PhD defense of Mateusz Budnik – Friday 24 February 2017

================================================================

Dear all,

I am pleased to invite you to my thesis defense, entitled Active and Deep Learning for Multimedia, supervised by Laurent Besacier and Georges Quénot.

This will be held on Friday 24 February 2017 at 2:30 pm in the auditorium of the IMAG building, on the ground floor of 700 avenue Centrale, 38400 University of Saint-Martin-d’Hères. It will be followed by a snack to which you are also invited.

The presentation will be in English.

Abstract

The main topics addressed in this thesis are the use of active learning and deep learning methods in the context of retrieval of multimodal document processing. The contributions proposed in this thesis address both these topics. An active learning framework was introduced for allowing for a more efficient annotation of broadcast TV videos thanks to the propagation of labels, to the use of multimodal data and to effective selection strategies. Several scenarios and experiments were considered in the context of person identification in videos, taking into account the use of different modalities (such as faces, speech segments and overlaid text) and different selection strategies. The whole system was additionally validated in a dry run test involving real human annotators.

A second major contribution was the investigation and use of deep learning (in particular the convolutional neural network) for video information retrieval.

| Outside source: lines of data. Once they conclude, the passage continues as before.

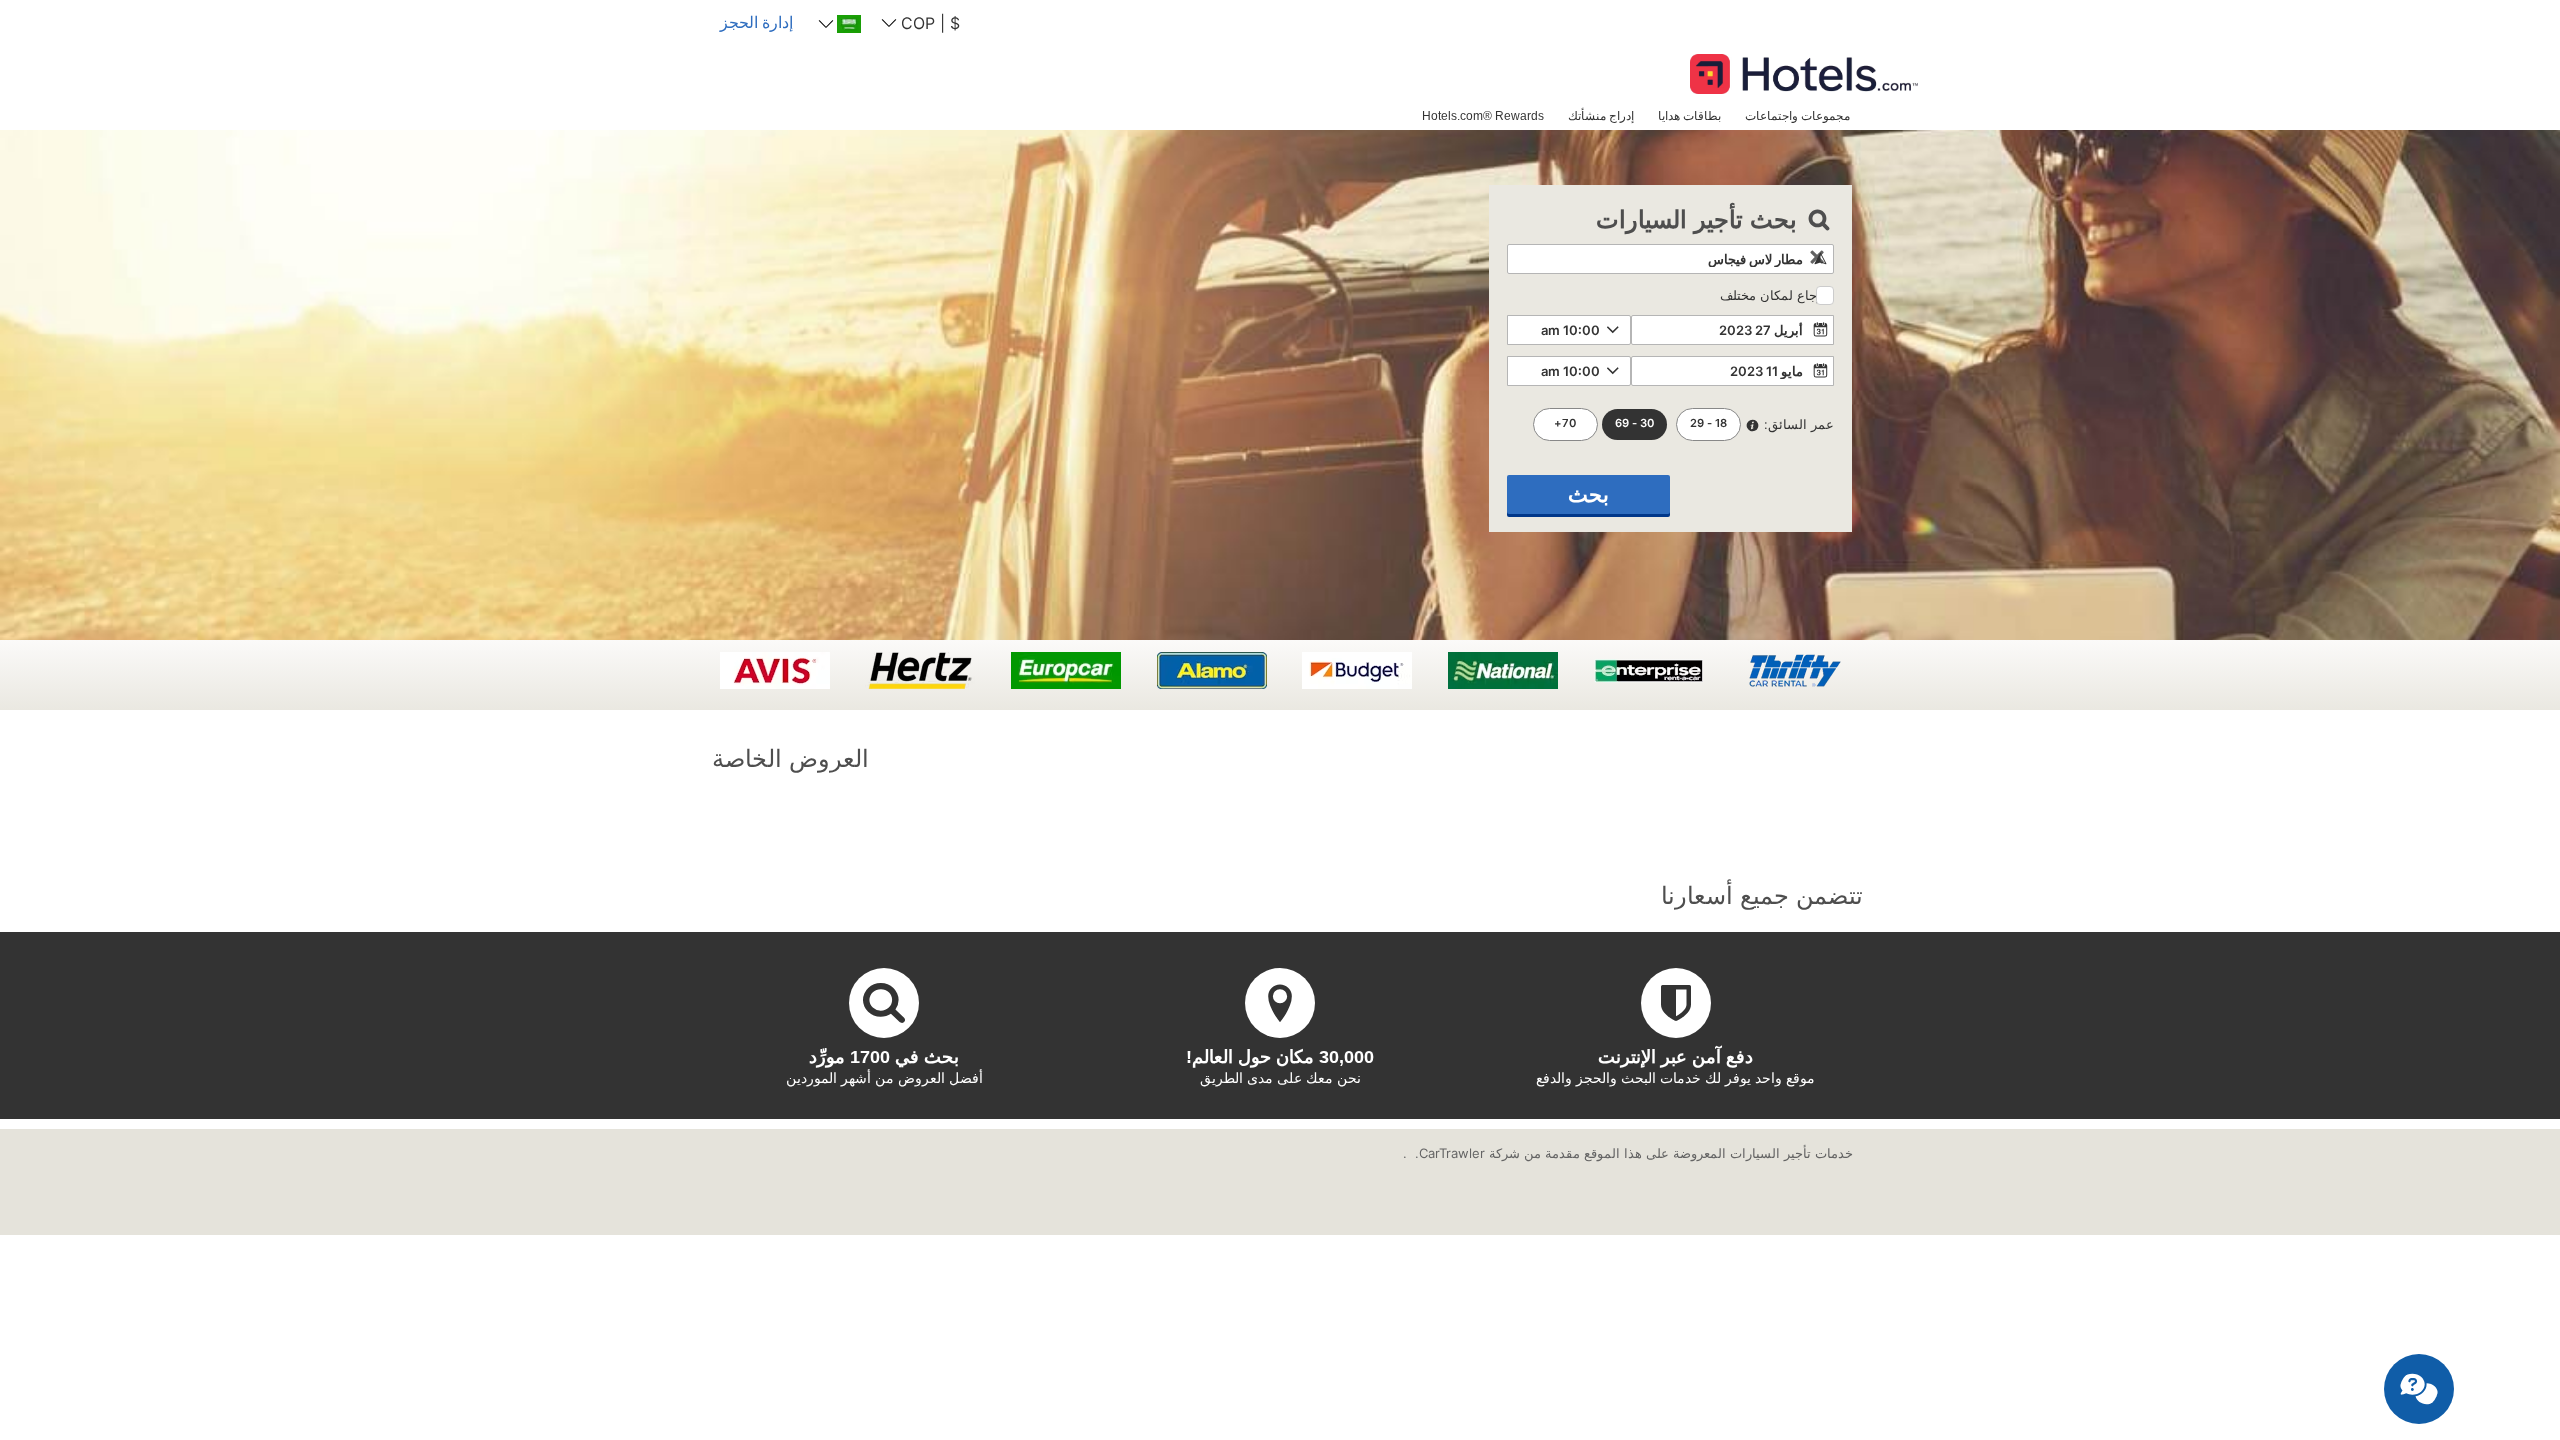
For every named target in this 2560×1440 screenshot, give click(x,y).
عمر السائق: (1799, 424)
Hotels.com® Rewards (1483, 115)
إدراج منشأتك (1601, 115)
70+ (1565, 423)
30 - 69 (1634, 423)
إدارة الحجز (756, 22)
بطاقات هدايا (1689, 115)
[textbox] (1670, 259)
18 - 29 (1708, 423)
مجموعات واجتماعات (1797, 115)
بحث (1588, 494)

A comprehensive study was made using different neural network architectures and different training techniques such as fine-tuning or more classical classifiers like SVM. A comparison was made between learned features (the output of neural networks) and engineered features. Despite the lower performance of the latter, a fusion of these two types of features increases overall performance.

Finally, the use of convolutional neural network for speaker identification using spectrograms is explored. The results have been compared to those obtained with other state-of-the-art speaker identification systems. Different fusion approaches were also tested. The proposed approach obtained results comparable to those of some of the other tested approaches and offered an increase in performance when fused with the output of the best system.